Items listed in a dataset:
'''
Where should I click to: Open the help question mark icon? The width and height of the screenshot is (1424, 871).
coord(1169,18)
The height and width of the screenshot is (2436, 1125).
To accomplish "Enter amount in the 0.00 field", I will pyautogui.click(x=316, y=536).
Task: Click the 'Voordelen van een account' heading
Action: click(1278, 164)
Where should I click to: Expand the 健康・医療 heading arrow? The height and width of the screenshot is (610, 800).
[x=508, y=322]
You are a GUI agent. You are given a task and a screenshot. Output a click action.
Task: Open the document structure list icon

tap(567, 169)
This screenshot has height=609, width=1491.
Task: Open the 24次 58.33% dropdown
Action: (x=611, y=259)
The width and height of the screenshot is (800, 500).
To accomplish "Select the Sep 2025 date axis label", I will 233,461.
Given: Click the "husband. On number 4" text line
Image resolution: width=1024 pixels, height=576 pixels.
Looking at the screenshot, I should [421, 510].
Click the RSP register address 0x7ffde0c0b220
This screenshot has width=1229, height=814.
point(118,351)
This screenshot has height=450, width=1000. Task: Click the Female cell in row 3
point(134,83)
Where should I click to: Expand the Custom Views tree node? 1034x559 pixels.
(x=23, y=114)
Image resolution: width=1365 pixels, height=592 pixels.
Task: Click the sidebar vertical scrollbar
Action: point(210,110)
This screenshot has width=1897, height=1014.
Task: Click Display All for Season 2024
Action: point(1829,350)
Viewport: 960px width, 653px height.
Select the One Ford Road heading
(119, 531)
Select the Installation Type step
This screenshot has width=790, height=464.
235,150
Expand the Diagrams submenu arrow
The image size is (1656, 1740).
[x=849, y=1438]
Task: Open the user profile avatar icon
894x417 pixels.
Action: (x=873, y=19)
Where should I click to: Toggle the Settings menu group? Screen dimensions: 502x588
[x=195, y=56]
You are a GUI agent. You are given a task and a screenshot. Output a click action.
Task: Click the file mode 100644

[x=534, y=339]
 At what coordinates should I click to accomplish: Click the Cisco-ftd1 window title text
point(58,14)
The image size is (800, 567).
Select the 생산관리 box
'''
[Work instruction]: From the data above, extract every line in its exact form.

[Answer below]:
Where should I click to: Open the help question mark icon? The width and height of the screenshot is (1424, 871).
coord(1169,18)
The height and width of the screenshot is (2436, 1125).
To accomplish "Enter amount in the 0.00 field", I will pyautogui.click(x=316, y=536).
Task: Click the 'Voordelen van een account' heading
Action: click(1278, 164)
Where should I click to: Expand the 健康・医療 heading arrow? The height and width of the screenshot is (610, 800).
[x=508, y=322]
You are a GUI agent. You are given a task and a screenshot. Output a click action.
Task: Open the document structure list icon

tap(567, 169)
This screenshot has height=609, width=1491.
Task: Open the 24次 58.33% dropdown
Action: (x=611, y=259)
The width and height of the screenshot is (800, 500).
To accomplish "Select the Sep 2025 date axis label", I will 233,461.
Given: Click the "husband. On number 4" text line
Image resolution: width=1024 pixels, height=576 pixels.
Looking at the screenshot, I should [421, 510].
Click the RSP register address 0x7ffde0c0b220
This screenshot has width=1229, height=814.
point(118,351)
This screenshot has height=450, width=1000. Task: Click the Female cell in row 3
point(134,83)
Where should I click to: Expand the Custom Views tree node? 1034x559 pixels.
(x=23, y=114)
Image resolution: width=1365 pixels, height=592 pixels.
Task: Click the sidebar vertical scrollbar
Action: point(210,110)
This screenshot has width=1897, height=1014.
Task: Click Display All for Season 2024
Action: point(1829,350)
Viewport: 960px width, 653px height.
Select the One Ford Road heading
(119, 531)
Select the Installation Type step
This screenshot has width=790, height=464.
235,150
Expand the Diagrams submenu arrow
The image size is (1656, 1740).
[x=849, y=1438]
Task: Open the user profile avatar icon
894x417 pixels.
Action: (x=873, y=19)
Where should I click to: Toggle the Settings menu group? Screen dimensions: 502x588
[x=195, y=56]
You are a GUI agent. You are given a task and a screenshot. Output a click action.
Task: Click the file mode 100644

[x=534, y=339]
 At what coordinates should I click to accomplish: Click the Cisco-ftd1 window title text
point(58,14)
The image size is (800, 567).
Select the 생산관리 box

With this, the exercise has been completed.